**Stored items:**
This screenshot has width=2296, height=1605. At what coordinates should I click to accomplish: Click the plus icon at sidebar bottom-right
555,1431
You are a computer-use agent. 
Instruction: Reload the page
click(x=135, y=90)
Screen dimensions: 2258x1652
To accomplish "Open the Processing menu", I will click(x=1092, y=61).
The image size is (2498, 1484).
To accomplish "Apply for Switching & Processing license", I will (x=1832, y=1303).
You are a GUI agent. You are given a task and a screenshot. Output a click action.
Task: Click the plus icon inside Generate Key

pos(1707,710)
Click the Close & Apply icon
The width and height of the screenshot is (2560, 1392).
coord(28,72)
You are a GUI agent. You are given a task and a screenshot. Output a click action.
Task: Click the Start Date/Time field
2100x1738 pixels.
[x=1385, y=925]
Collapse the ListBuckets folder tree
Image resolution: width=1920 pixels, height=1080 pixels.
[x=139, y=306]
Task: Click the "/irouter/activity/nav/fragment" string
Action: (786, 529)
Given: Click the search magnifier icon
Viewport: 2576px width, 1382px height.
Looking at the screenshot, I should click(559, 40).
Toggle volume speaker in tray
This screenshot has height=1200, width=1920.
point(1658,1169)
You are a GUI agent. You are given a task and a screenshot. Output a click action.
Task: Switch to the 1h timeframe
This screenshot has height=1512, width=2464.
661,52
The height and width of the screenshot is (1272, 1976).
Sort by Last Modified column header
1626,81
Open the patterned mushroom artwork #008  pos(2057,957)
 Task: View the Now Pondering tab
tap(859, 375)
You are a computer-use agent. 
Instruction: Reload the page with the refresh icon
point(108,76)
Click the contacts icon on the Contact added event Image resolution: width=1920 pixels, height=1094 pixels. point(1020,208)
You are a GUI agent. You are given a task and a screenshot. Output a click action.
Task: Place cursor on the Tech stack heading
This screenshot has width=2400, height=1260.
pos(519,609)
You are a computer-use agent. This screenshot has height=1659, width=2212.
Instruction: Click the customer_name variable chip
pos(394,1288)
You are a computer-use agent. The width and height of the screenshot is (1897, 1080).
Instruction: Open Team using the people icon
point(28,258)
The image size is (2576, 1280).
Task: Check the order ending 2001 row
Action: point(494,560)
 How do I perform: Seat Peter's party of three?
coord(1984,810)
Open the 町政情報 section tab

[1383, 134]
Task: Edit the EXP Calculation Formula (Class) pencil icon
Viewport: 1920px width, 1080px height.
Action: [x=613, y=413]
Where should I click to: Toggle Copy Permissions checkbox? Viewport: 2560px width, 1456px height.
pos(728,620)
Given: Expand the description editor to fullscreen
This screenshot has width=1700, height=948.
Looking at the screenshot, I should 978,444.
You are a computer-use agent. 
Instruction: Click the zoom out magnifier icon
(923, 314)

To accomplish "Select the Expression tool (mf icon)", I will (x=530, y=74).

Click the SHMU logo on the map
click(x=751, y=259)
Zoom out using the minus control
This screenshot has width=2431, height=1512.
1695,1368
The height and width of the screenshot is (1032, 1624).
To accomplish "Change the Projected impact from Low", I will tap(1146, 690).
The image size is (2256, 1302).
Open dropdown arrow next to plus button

**EXERCISE:** Only one stretch of the records above is wanted: the lines between the one holding "This screenshot has height=1512, width=2464." and the one holding "Given: Expand the", inclusive, reproduced exactly.

**YOUR RESPONSE:**
This screenshot has height=1512, width=2464.
661,52
The height and width of the screenshot is (1272, 1976).
Sort by Last Modified column header
1626,81
Open the patterned mushroom artwork #008  pos(2057,957)
 Task: View the Now Pondering tab
tap(859, 375)
You are a computer-use agent. 
Instruction: Reload the page with the refresh icon
point(108,76)
Click the contacts icon on the Contact added event Image resolution: width=1920 pixels, height=1094 pixels. point(1020,208)
You are a GUI agent. You are given a task and a screenshot. Output a click action.
Task: Place cursor on the Tech stack heading
This screenshot has width=2400, height=1260.
pos(519,609)
You are a computer-use agent. This screenshot has height=1659, width=2212.
Instruction: Click the customer_name variable chip
pos(394,1288)
You are a computer-use agent. The width and height of the screenshot is (1897, 1080).
Instruction: Open Team using the people icon
point(28,258)
The image size is (2576, 1280).
Task: Check the order ending 2001 row
Action: point(494,560)
 How do I perform: Seat Peter's party of three?
coord(1984,810)
Open the 町政情報 section tab

[1383, 134]
Task: Edit the EXP Calculation Formula (Class) pencil icon
Viewport: 1920px width, 1080px height.
Action: [x=613, y=413]
Where should I click to: Toggle Copy Permissions checkbox? Viewport: 2560px width, 1456px height.
pos(728,620)
Given: Expand the description editor to fullscreen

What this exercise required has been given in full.